Il y a tout de même une très grande éthique, ou un très grand courage (mais une éthique sans courage, après tout, n'a pas de raison d'être) à se mettre, quand on est un écrivain, autant en danger que ses personnages. Une très grande témérité aussi, car on sait bien qu'une fois lancés sur des pentes glissantes, les personnages ont la vilaine habitude de s'échapper de leur créateur et de n'en faire qu'à leur tête.
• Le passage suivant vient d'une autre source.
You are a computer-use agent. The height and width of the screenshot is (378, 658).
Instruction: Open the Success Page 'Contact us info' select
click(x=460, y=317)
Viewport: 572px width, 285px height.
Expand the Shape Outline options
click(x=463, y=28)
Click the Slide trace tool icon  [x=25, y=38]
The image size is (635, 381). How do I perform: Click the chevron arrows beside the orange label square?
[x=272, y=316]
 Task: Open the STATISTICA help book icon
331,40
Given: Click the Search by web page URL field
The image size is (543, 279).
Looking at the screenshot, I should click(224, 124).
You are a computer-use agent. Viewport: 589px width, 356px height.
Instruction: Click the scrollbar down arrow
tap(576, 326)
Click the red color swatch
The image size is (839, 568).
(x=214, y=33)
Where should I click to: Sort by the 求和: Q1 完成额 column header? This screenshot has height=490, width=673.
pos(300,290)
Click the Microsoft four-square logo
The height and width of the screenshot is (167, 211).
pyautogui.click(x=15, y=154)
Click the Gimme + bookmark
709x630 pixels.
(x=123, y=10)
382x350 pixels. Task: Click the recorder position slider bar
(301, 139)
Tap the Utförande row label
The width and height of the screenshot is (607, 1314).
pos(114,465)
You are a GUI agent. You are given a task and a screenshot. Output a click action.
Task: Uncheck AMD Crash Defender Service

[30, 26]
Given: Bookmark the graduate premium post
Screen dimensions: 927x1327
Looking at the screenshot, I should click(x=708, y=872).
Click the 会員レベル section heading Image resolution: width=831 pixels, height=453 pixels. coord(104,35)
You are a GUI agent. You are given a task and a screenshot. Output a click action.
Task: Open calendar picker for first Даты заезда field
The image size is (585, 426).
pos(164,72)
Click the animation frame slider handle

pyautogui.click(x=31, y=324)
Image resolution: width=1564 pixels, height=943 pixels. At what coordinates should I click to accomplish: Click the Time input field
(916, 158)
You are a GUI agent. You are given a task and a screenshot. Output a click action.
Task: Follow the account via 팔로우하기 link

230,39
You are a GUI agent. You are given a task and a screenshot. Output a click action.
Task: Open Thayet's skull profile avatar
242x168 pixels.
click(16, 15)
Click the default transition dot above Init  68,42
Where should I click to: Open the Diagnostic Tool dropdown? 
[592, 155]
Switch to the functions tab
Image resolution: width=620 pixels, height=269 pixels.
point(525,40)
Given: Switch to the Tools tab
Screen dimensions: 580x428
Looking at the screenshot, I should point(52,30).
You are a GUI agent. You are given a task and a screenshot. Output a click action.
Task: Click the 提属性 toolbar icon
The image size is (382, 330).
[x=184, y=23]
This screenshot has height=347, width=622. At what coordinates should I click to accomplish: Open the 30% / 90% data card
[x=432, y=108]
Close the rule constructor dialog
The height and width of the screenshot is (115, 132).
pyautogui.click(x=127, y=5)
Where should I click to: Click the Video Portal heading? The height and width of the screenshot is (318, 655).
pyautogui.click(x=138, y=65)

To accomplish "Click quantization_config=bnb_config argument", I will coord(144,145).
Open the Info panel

Les bons auteurs sont peut-être ceux qui les laissent faire, et acceptent par conséquent de passer leur livre à tutoyer l'abîme.
Car oui, par delà le plaisir de se frotter à une telle acuité, une telle inventivité, par delà la surprise, le contentement, l'effroi, l'admiration, il y a eu tout au long de ces 700 et quelques pages l'inquiétude de voir soudain l'autrice perdre pied, perdre souffle : que la course dans laquelle elle s'était lancée dès la première page (à la poursuite, tiens donc, de ses deux héros traversant l'Argentine comme Alice le miroir) soit finalement trop ambitieuse, trop démesurée pour elle. Est-ce que cette angoisse de lecteur est voulue, orchestrée par Mariana ? Tout est tellement diaboliquement tissé dans ce roman là, que l'hypothèse n'est pas exclue. Politesse extrême, et extrêmement cruelle, d'avoir tellement de considération pour ceux qui vous lisent qu'on veut tout partager avec eux, même le risque qui menace toujours les montures emballées : rater le virage et se prendre un arbre de plein fouet.
Et donc, de ce courage, de cette témérité, de cette politesse, de cette cruauté, Enriquez contamine son texte. Elle passe d'un registre à l'autre sans coup férir, maitresse absolue de la métamorphose : les époques, les pays, les narrateurs, les ambiances se succèdent, s'entremêlent, se répondent, et par un sortilège diffus plus le livre se disperse et plus il devient cohérent. On dirait d'un mage qui prépare sa potion, la main d'autant plus ferme qu'il ne sait pas bien quelles forces en sortiront. Incantation. Il y a de l'apprenti-sorcière dans cette folle expérience qui parvient à faire tenir ensemble les éléments les plus disparates, les plus osés, les plus brutaux, les plus tendres qui soient - expérience heureusement trop impure pour n'être que métaphorique et trop implexe pour être le moins du monde gratuite.